Mall opportunities on rise but more risk for investors

By The Australian Financial Review (Larry Schlesinger)

Investors looking to add a shopping centre or supermarket to their portfolios will have greater choice this year but may have to move up the risk curve.

The latest Retail Investment Outlook Report by Cushman & Wakefield expects a rise in buying opportunities in 2017 as institutional and private landlords sell non-core assets "with a higher risk profile" and recycle capital into repositioning their core properties to meet the changing habits of shoppers.

"Whilst these assets should provide opportunities for purchasers, some may be considered redevelopment opportunities rather than core-plus or value add. Vendors should note this will add risk to the project, complicate funding and reduce price expectations," C&W said in its report.

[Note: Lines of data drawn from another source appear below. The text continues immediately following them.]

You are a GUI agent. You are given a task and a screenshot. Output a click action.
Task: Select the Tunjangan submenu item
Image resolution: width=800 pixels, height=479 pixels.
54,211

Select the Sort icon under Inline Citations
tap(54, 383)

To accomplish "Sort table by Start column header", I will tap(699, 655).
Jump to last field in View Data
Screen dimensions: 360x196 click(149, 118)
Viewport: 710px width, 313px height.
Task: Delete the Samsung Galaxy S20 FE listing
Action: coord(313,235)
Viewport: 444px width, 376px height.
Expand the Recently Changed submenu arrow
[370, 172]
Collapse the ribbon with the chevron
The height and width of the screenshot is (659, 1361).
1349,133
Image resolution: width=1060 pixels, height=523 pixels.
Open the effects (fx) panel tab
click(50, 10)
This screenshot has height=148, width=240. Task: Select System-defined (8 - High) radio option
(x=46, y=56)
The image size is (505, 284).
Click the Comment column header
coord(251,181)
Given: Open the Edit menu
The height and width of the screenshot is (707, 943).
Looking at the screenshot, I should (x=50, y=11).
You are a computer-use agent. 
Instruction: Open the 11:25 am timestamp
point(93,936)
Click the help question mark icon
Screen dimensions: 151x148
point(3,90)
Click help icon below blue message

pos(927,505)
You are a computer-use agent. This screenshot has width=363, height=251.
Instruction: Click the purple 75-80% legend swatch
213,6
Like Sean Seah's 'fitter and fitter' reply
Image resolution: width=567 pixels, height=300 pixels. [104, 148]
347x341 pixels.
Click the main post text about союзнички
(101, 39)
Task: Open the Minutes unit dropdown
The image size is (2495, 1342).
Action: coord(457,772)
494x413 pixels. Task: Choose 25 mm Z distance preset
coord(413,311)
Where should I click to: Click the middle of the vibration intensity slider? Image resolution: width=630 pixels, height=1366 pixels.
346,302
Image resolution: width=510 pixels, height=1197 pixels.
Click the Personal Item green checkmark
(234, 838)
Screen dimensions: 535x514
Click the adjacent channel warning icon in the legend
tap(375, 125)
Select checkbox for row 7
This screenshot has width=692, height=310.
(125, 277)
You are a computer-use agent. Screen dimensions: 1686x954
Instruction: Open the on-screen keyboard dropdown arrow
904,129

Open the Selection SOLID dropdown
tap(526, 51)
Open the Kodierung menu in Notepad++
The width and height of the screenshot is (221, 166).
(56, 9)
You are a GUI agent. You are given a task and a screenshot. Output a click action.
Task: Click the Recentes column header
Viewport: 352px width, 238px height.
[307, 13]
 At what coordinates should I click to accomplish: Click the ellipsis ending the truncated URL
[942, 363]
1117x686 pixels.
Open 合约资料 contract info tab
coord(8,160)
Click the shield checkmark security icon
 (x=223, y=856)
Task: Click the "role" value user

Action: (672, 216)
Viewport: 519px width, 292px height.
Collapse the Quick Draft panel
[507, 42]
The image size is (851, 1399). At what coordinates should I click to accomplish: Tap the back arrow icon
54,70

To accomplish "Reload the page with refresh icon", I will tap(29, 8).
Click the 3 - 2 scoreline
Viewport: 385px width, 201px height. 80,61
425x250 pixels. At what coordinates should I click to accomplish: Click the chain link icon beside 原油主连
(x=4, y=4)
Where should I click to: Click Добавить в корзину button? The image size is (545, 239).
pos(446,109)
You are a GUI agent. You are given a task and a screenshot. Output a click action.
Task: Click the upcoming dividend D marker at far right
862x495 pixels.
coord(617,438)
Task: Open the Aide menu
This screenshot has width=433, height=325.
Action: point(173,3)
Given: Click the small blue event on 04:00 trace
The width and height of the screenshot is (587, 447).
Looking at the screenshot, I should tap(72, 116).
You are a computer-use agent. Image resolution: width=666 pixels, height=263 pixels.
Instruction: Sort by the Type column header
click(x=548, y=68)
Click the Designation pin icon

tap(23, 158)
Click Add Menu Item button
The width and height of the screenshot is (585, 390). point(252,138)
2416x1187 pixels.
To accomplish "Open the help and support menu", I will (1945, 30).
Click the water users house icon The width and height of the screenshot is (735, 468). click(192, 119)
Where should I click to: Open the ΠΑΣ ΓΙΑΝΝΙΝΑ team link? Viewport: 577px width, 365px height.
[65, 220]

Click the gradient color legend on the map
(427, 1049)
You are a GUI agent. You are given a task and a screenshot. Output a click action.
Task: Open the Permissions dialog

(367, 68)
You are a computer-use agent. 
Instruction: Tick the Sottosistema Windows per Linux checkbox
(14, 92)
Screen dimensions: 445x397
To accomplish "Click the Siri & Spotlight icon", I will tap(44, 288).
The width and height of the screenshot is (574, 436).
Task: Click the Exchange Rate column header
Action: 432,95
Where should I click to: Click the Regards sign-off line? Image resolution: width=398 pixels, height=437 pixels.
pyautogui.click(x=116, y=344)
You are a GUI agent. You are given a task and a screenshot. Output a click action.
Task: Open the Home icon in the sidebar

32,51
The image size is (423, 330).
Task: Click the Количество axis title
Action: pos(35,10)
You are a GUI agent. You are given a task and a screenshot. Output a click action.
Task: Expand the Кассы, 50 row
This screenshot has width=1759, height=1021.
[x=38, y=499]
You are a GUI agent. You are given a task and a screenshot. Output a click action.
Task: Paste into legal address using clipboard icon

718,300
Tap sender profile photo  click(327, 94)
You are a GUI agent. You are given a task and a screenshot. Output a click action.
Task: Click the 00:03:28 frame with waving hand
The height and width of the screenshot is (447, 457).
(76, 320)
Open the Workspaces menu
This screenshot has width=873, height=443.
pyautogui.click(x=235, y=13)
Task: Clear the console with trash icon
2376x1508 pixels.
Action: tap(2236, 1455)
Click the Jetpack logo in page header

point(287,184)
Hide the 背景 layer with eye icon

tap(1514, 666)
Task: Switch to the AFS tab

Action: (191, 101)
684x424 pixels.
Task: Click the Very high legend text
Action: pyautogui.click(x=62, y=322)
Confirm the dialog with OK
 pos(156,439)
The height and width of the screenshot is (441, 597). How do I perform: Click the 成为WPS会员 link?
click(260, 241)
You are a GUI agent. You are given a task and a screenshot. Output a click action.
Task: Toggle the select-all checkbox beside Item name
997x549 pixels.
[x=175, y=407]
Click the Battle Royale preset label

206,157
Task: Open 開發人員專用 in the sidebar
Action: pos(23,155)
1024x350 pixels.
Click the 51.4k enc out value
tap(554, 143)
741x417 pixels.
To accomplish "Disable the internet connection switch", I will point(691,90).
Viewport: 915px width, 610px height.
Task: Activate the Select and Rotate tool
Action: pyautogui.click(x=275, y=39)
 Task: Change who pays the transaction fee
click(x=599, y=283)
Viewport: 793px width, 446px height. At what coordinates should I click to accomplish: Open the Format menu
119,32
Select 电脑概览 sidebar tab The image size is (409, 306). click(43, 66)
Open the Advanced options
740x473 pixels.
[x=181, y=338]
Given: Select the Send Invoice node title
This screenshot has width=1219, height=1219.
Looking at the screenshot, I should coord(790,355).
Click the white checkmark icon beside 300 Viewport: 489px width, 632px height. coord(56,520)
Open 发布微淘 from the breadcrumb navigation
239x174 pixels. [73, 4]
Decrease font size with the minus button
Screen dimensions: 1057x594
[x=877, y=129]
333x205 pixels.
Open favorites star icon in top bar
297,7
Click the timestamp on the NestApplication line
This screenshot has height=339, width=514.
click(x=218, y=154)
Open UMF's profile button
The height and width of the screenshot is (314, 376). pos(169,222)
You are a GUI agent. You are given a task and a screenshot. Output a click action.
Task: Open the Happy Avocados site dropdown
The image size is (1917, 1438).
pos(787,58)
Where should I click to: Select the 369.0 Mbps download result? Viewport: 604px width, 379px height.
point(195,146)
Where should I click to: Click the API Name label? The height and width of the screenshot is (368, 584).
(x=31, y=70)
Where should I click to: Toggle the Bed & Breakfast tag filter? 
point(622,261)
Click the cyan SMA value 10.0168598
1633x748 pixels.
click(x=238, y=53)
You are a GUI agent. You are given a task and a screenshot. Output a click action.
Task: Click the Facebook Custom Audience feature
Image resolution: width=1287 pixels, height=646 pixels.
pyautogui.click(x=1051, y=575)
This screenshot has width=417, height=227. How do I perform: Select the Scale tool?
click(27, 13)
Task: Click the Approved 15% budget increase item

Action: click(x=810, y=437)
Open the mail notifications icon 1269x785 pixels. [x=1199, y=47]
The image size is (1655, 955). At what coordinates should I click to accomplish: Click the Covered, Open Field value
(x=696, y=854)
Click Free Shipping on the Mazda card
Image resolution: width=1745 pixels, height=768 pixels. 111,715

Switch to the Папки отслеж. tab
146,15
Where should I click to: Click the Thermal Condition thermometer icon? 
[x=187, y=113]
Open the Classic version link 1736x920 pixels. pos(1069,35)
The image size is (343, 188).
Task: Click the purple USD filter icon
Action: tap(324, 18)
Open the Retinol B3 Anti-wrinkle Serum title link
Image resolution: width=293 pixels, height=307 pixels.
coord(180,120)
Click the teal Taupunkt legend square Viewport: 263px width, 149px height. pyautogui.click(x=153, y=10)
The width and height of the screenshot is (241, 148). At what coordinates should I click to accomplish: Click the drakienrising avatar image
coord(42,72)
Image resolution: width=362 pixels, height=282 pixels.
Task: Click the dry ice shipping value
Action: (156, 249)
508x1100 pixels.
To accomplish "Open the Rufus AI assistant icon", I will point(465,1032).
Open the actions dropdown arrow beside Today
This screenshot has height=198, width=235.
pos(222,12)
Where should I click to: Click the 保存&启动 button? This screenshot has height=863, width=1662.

Already this year, the $1.7 billion Charter Hall Retail REIT has put a $30 million portfolio of three Tasmanian supermarkets – a Coles and two Woolies – up for sale as it reduces its exposure to smaller non-core properties.

"Australian retail property as a whole remains an attractive investment proposition given the relatively wide gap between the cost of debt and returns on offer," said Nick Potter, Australian and NZ head of retail investments at Cushman & Wakefield.

"While we expect this to support further yield compression, it will be more modest than seen over the past year," he said.

The report identifies structural changes in retailing such as a rising demand for fresh food and ready-to-eat meals and a shift away from the big weekly shop towards daily food purchases, trends that are driving landlords and developers to "secure the next best concept to anchor their precinct".

Examples include the opening of celebrity chef Neil Perry's Burger Project at the recently completed St Collins Lane luxury mall on Collins Street in the Melbourne CBD.

Another trend is the growing prominence of retail as part of mixed-use apartment developments close to transport, employment and residential hubs.

A prime example of this was the $360 million sale of the David Jones Market Street store in the Sydney CBD to Scentre Group and CBUS, which will be redeveloped into a new luxury mall with offices and apartments sitting above in a new tower.

Commenting on this trend, Joanna Russell, GM for retail development at Frasers Property Australia, said there was now greater appreciation for the role a locally focused shopping centre can play as part of a mixed-use developments including driving residential sales.

She said there was a trend towards creating more experience-driven shopping centres by adding non-traditional retail uses such as local government offices, community centres, medical, child care and education services.